##### Source document #####

For all the horrors inflicted by imperialism on the Iraqi people, it must be said in the latter’s honour that they gave a fitting rebuff to arrogant predatory imperialist forces. Nothing epitomises the indomitable courage, the self-sacrificing heroism and revolutionary perseverance of the Iraqi people, more than the battle for the City of Fallujah in November/December 2004, a battle during which imperialist forces were attempting to stuff democracy into the city by the simple medium of obliterating it.  For more than two months, the mightiest military machine in the world was unable to overwhelm a small force of urban guerrilla fighters armed with no more than RPGs, IEDs AK47s and a few shoulder-held missiles.  Instead of capturing the city, the Americans were confronted with an opposition that broke the back of their assault.  Instead of “breaking bone by bone” and breaking the backbone of the resistance, it was the resistance that managed to smash the assault.

The battle of Fallujah and the battles in the rest of Iraq since April 2003 have proved to be a gigantic successful experiment in asymmetrical warfare, truly a turning point in warfare as practised by the Americans, that is, the application of overwhelming force to achieve victory.  What the Iraqi resistance lacked in equipment, it more than made up for through ingenious intelligence, a burning hatred for the aggressors, an ardent patriotism and a passionate belief in the justness of its cause.  The war in Iraq has given demonstrable proof that a mighty imperialist power is powerless in the face of determined resistance by people waging a people’s war, that in the final analysis it is people, and people alone, not weaponry, that determine the outcome of the kind of war which has been taking place in Iraq since march 2003.

Despite, or perhaps because of, it vilest interests, imperialism through its predatory war has aroused the people of Iraq, and beyond, to rise up in defence of their sovereignty and fight for their liberation; it has acted as the “unconscious tool of history” in bringing about a revolutionary change in the consciousness of the people of Iraq and the wider Middle East.

##### Data extracts #####

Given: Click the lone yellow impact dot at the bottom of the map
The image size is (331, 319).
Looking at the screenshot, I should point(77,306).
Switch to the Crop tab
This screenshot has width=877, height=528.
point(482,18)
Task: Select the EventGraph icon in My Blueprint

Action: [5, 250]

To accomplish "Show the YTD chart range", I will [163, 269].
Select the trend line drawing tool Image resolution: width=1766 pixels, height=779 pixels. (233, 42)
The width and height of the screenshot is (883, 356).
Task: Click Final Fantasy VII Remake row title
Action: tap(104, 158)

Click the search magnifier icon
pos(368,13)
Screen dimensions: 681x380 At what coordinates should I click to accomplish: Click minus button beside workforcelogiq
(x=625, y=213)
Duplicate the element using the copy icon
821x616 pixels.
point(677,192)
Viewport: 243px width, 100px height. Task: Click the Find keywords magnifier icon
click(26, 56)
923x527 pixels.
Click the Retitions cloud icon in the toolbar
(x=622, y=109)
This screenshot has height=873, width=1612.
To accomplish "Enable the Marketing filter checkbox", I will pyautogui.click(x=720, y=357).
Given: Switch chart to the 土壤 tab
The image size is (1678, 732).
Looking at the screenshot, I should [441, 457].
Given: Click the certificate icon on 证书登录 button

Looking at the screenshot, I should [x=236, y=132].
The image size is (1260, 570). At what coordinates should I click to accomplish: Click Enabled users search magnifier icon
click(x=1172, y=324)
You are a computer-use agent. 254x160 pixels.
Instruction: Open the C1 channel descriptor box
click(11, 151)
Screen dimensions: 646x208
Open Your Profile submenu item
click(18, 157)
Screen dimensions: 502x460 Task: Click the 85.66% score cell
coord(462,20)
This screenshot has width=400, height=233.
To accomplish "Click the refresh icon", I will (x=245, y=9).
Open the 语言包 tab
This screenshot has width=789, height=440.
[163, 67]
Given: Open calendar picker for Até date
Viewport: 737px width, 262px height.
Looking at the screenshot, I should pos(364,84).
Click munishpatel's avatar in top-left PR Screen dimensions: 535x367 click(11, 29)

#####

- Exercise objective
Extend the passage on the Iraqi resistance and the battle of Fallujah, starting after its last sentence about imperialism acting as the "unconscious tool of history."

- Answer to this exercise
The Iraqi people have given the imperialist predatory armies a bloody nose and forced them to withdraw almost all their forces.  Almost all, because the Americans are leaving by way of ‘embassy staff’ 16,000 people, of whom 5,000 are security personnel, for their embassy (the largest diplomatic mission anywhere built at a cost of $1 billion) and a 700,000 strong puppet army trained and equipped by them.  Several thousand US soldiers have simply been transferred across the border to Kuwait ready to return to Iraq at a moment’s notice.  If the 170,000 American army in Iraq could not overpower and crush the Iraqi resistance, neither will the ‘embassy’ personnel nor the puppet army be a match for the resistance.

The US is withdrawing almost all its forces from Iraq much humiliated and much weakened.  This being the case, for all the suffering, torture and misery inflicted on the Iraqi people, for all the death and destruction rained upon them by the imperialist bandits, progressive humanity has the right, “in point of history”, to be satisfied with the result and exclaim with Goethe:

Should this torture then torment us

Since it brings us greater pleasure?

Were not through the rule of Timur

Souls devoured without measure?”

(cited in Karl Marx, ‘The British Rule in India’, 10 June 1853).